Johannes Buxtorf (1564–1629) was professor of Hebrew at Basel and ‘the principal founder of rabbinical study among Christian scholars … The best grammatical work of Buxtorf was the “Praceptiones Grammaticae de Lingua Hebraea” (Basel, 1605), later published under the title “Epitome Grammaticae Hebraeae” and afterward successively edited about sixteen times by Buxtorf’s son and others, and translated into English by John Davis (London, 1656)’ (Jewish Encyclopedia). Our copy bears charming – if somewhat clumsy – manuscript Hebrew transliterations in a juvenile eighteenth-century hand, comprising Psalms 18:33 (‘Hael hamazreni chajil vaijtter tamim darki’), Psalms 18:32 (‘Mi Elohah mikbalyade Jehova / umi tzur tzulati Elohenu’), and Psalms 18:42–3 (‘Jeshavenu ve en moshauh al Jehovah velo anam / Weiskakem kejaphar al pono ruach ketet cutzor arikom’).

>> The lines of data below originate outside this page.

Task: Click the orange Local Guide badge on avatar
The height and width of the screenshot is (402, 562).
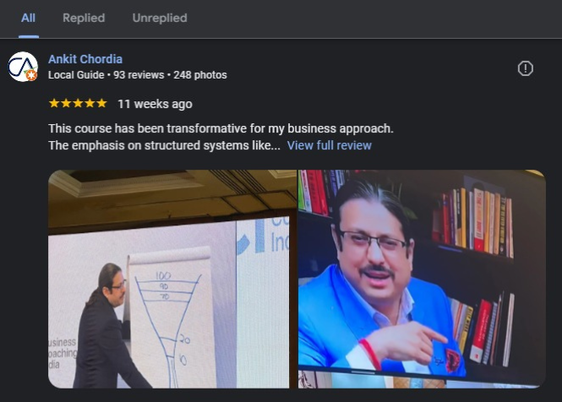Action: [31, 75]
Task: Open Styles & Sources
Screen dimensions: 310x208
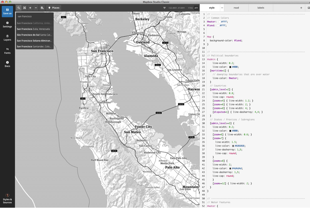Action: coord(7,199)
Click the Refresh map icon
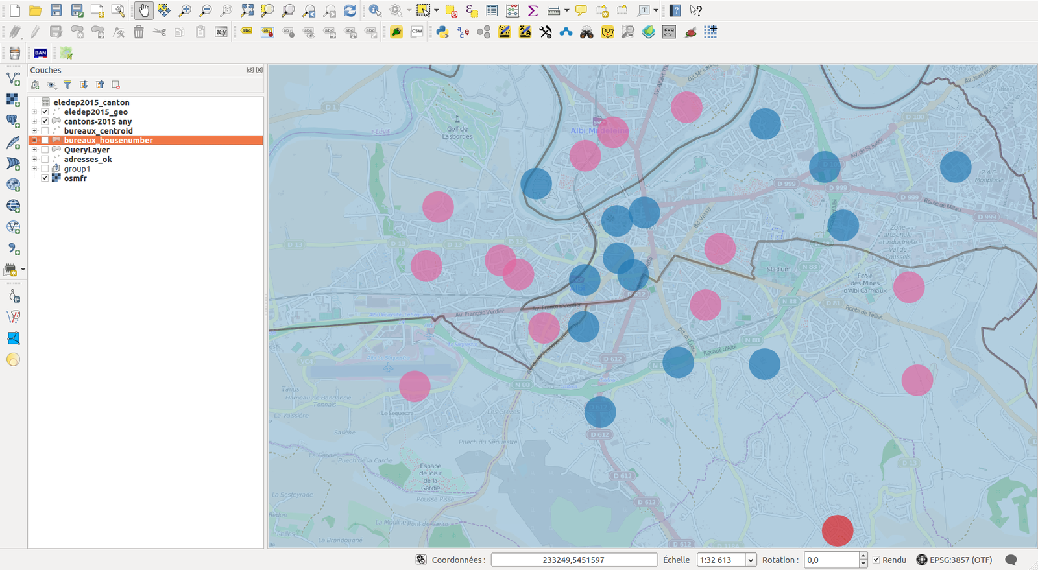The image size is (1038, 570). pyautogui.click(x=350, y=10)
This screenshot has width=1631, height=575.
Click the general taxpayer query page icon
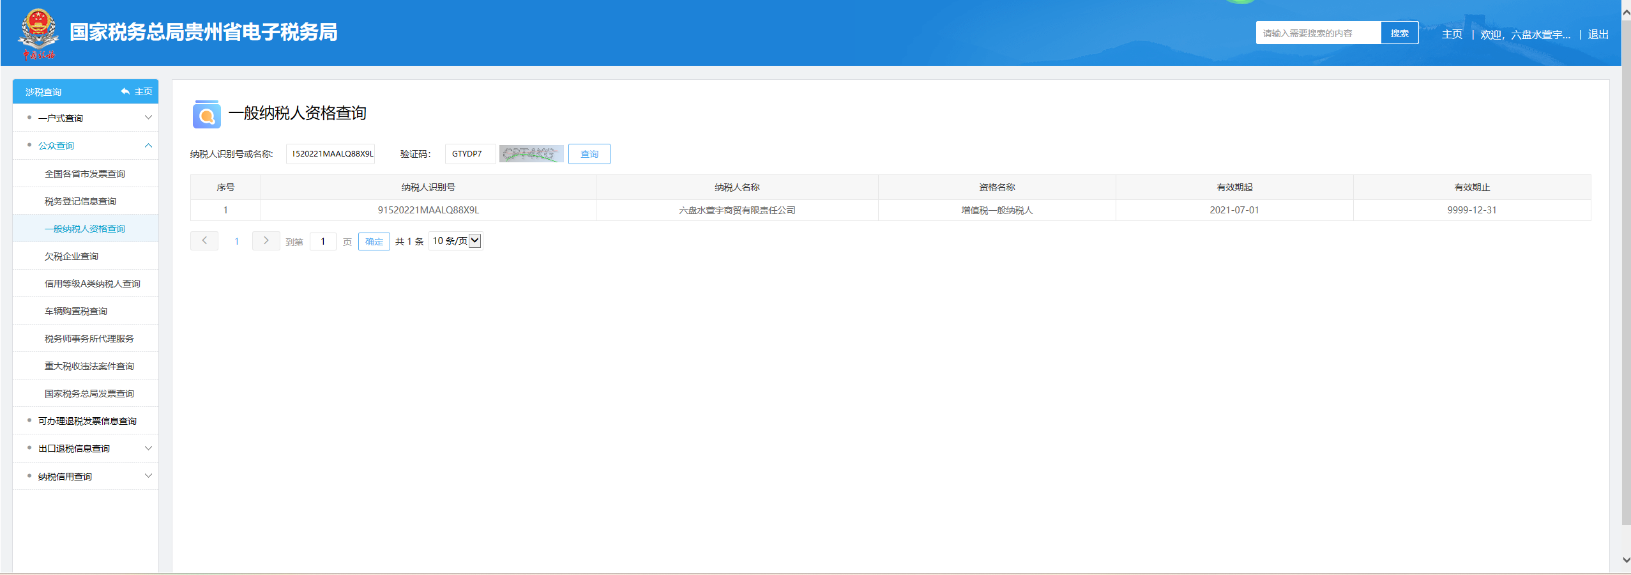[x=206, y=114]
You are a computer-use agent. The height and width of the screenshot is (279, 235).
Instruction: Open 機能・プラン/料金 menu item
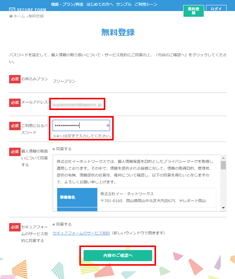point(68,5)
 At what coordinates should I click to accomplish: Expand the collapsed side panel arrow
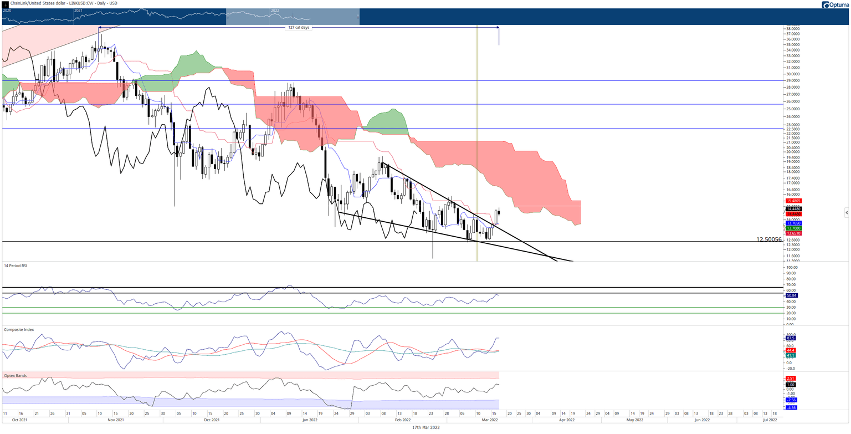point(846,212)
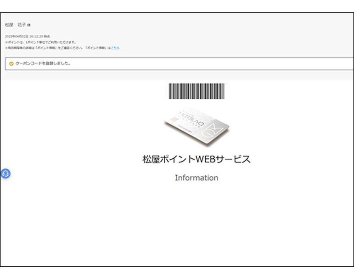Click the grey header area right of the user name
Screen dimensions: 354x276
(x=184, y=25)
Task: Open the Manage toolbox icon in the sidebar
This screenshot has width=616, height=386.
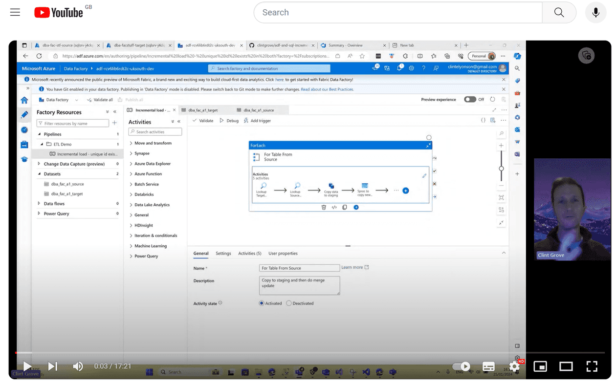Action: tap(24, 144)
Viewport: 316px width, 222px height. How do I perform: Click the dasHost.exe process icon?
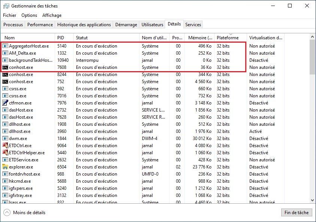[x=5, y=110]
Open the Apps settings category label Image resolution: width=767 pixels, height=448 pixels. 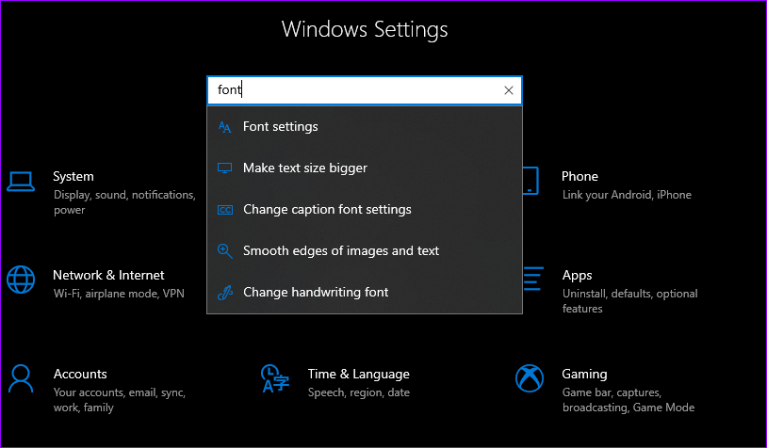click(x=577, y=276)
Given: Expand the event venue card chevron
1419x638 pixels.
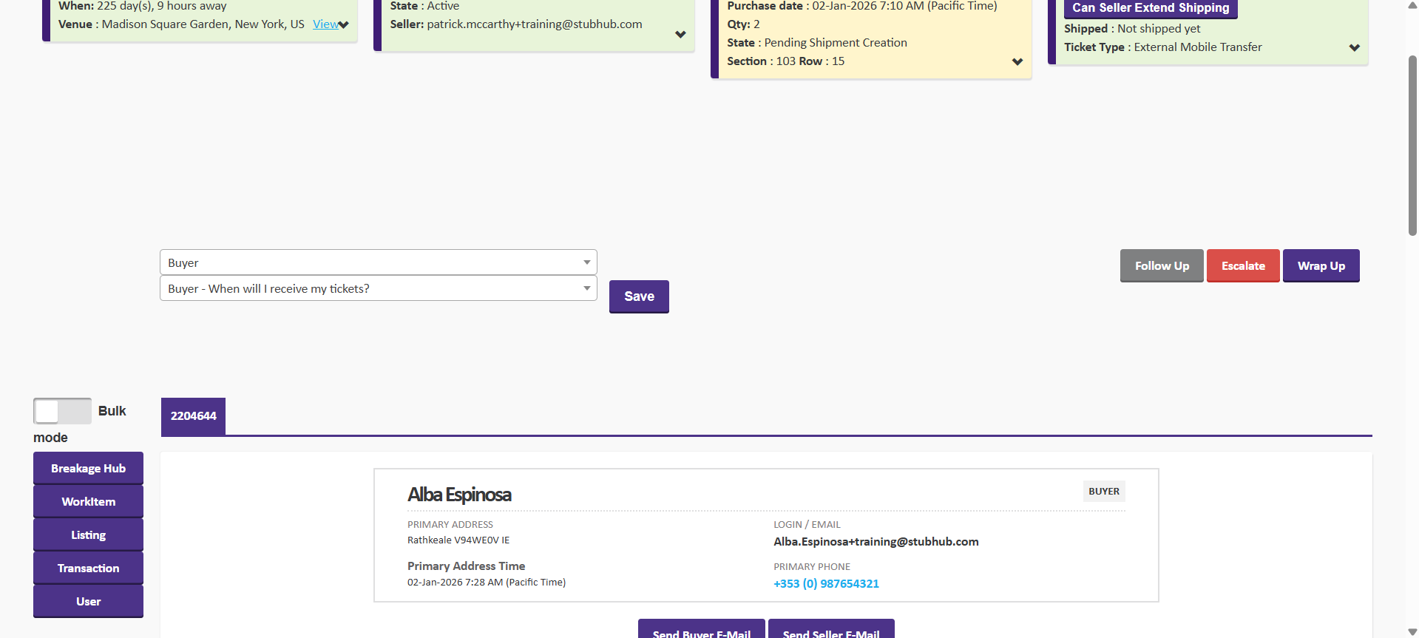Looking at the screenshot, I should [x=344, y=25].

The endpapers reuse a fragment of O1 from a copy of Palsgrave’s 1530 London-printed Lesclarcissement de la langue francoyse, ‘one of the first grammars of the French language’ (Folger Shakespeare Library Catalogue). The present fragment, taken from the grammar’s ‘Table of Verbes’, provides first-person example sentences in English as well as French translations and conjugations, e.g. ‘I Humble I meken or make meke / Ie me humilie …’, or the slightly raunchier ‘I Jape a wenche / Ie fous, nous foutons … foutre … as for bestocquer, it is but a fayned worde, for it betokeneth properly to stabbe or to foyne, also in more coverte langage they use je fays cela …’.
Buxtorf: ESTC R35461 (‘text continuous despite pagination’); Palsgrave: ESTC S104266.